女性のQOLを左右するアトピー性皮膚炎 - 性機能と妊娠願望への影響を解説
【アトピー性皮膚炎が女性の生活に与える影響】
アトピー性皮膚炎は、成人人口の17%にも及ぶ非常に一般的な皮膚疾患です。かゆみや痛みといった症状だけでなく、睡眠障害、不安、うつなど、患者さんの生活全般に大きな影響を与えます。
特に女性の場合、アトピー性皮膚炎は性生活や妊娠・出産に関する願望にも影響を及ぼす可能性があります。しかし、これまでこの分野についての研究はあまり進んでいませんでした。
今回、スペインの研究チームが行った調査では、102人の女性アトピー性皮膚炎患者さんを対象に、性機能や妊娠願望に関する詳細な質問を行いました。その結果、驚くべき事実が明らかになりました。
【性機能への影響:68.6%の患者さんが問題を抱える】
調査の結果、実に68.6%もの患者さんが、アトピー性皮膚炎によって性生活に支障をきたしていると回答しました。特に症状が重い患者さんや、お尻や性器に症状がある患者さんほど、性機能の低下を強く感じていることがわかりました。

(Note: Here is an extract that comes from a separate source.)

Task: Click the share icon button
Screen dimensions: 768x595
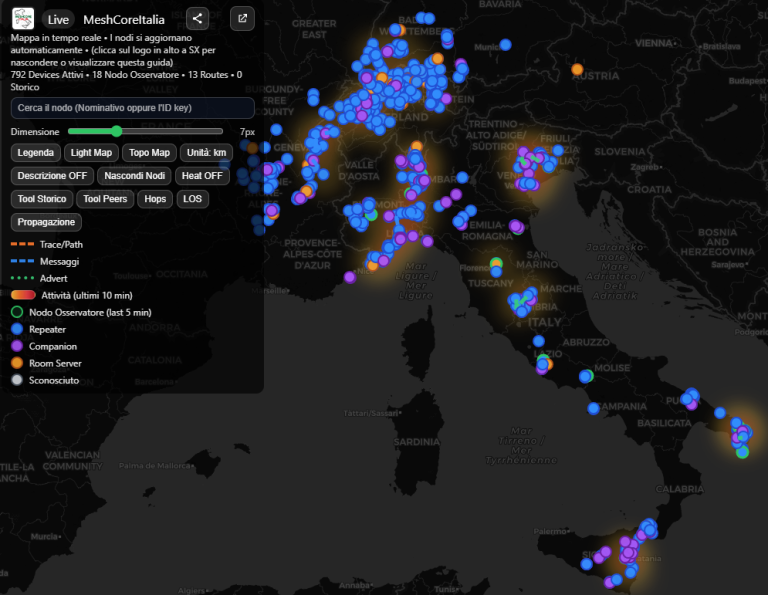Action: pos(198,18)

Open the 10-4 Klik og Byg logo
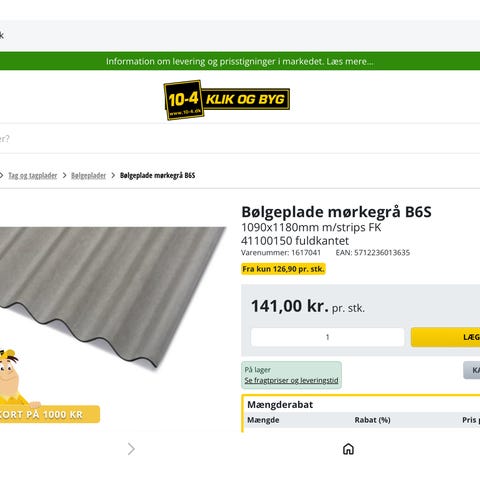[227, 99]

性機能の低下は、患者さんの生活の質(QOL)全体に大きな影響を与えます。また、不安やうつ症状とも関連していることが示されました。
アトピー性皮膚炎の治療において、皮膚症状の改善だけでなく、患者さんの性生活にも配慮することが重要です。医療従事者は、この問題について積極的に患者さんと話し合い、適切なサポートを提供する必要があります。
【妊娠願望への影響:51%が「影響がある」と回答】
さらに驚くべきことに、調査対象の51%の女性が、アトピー性皮膚炎が妊娠願望に影響を与えると考えていました。特に、お尻に症状がある患者さんほど、妊娠を希望する気持ちが弱くなる傾向が見られました。
しかし、興味深いことに、症状の重さや性器の症状の有無は、妊娠願望への影響とは関連していませんでした。

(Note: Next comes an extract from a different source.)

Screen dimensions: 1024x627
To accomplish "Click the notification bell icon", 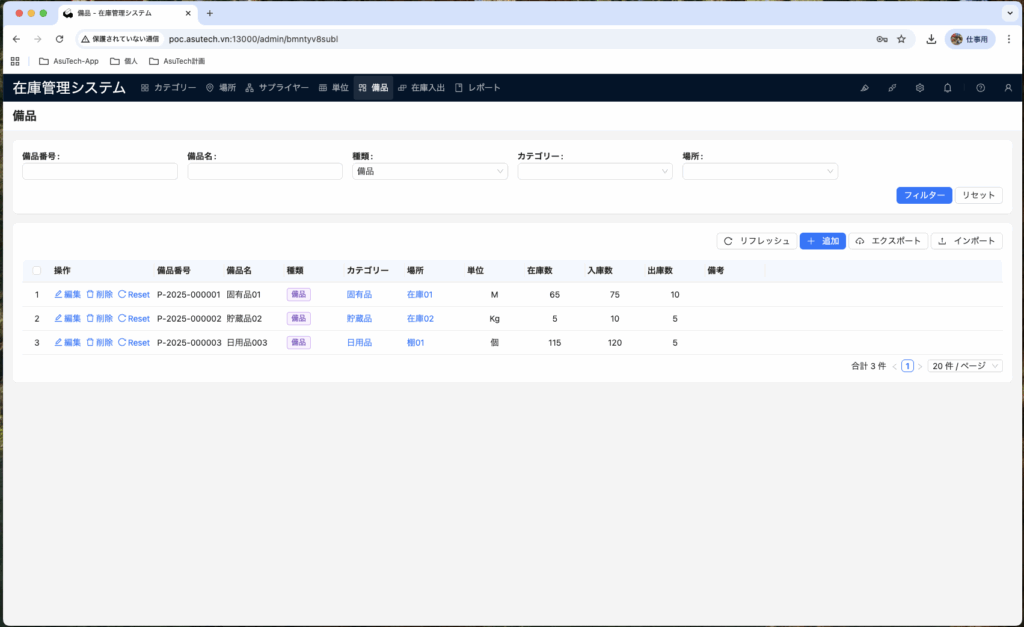I will (947, 88).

また、調査対象の女性のうち、32.4%がすでに子供を持っており、42.2%が将来的に子供を持ちたいと考えていました。しかし、アトピー性皮膚炎と妊娠に関して皮膚科医と相談したことがある患者さんは、わずか28.9%でした。
【医療現場での対応:患者さんとの対話の重要性】
この調査結果は、アトピー性皮膚炎の治療において、単に皮膚症状を改善するだけでなく、患者さんの性生活や妊娠・出産に関する不安や希望にも目を向ける必要があることを示しています。
しかし、現状では多くの患者さんが、これらの問題について医師と話し合う機会を持てていません。医療従事者は、患者さんの性生活や妊娠願望について、積極的に話題を提供し、適切なアドバイスやサポートを行うことが求められます。

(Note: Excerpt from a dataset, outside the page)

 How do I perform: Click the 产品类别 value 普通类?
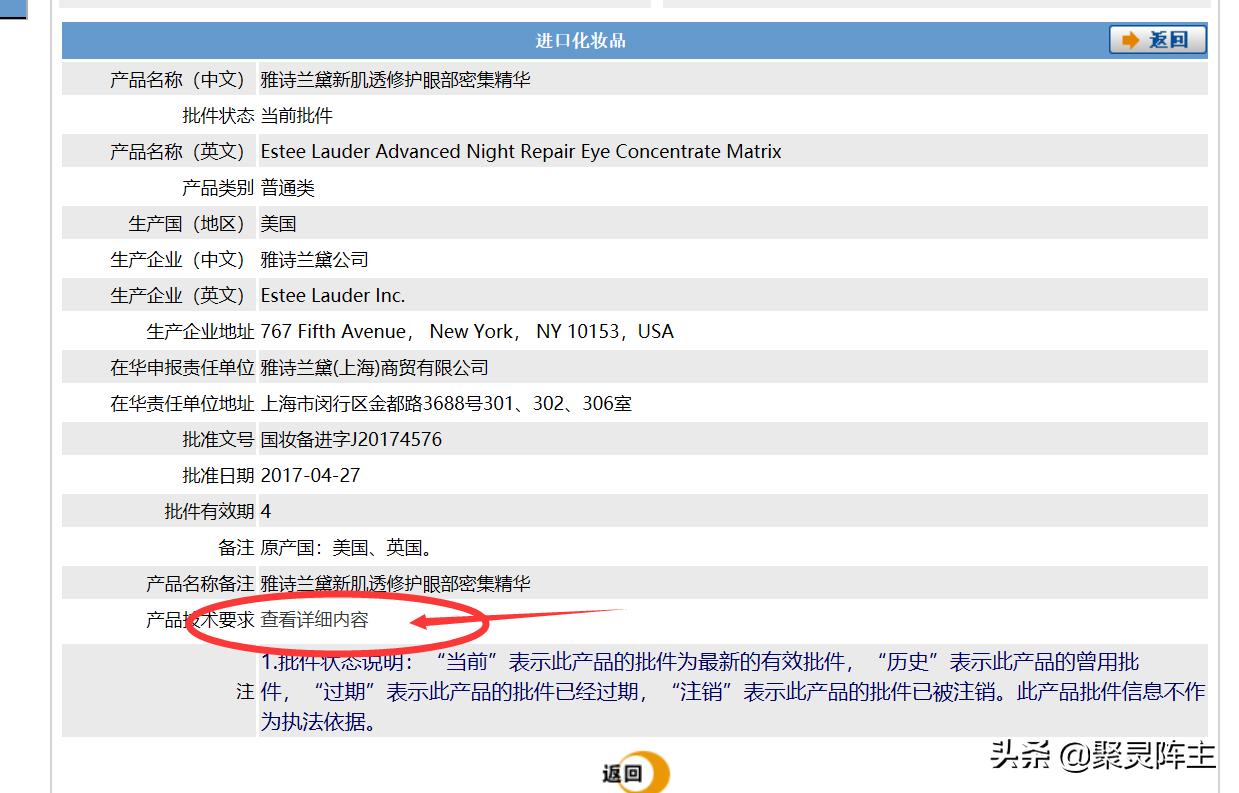point(287,187)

アトピー性皮膚炎の治療は、症状の改善だけでなく、患者さんの全人的なケアを目指すべきです。性機能や妊娠願望に関する問題も、治療の重要な一部として考慮する必要があります。
アトピー性皮膚炎は、症状の程度や部位によって個人差が大きい疾患です。それぞれの患者さんに合わせた、きめ細やかな対応が求められます。医療従事者と患者さんが協力して、より良い治療とケアを目指していくことが大切です。
参考文献:
Rodriguez-Pozo JA, et al. The Impact of Atopic Dermatitis on Sexual Function and Reproductive Desires in Women. Acta Derm Venereol. 2024; 104: adv35107.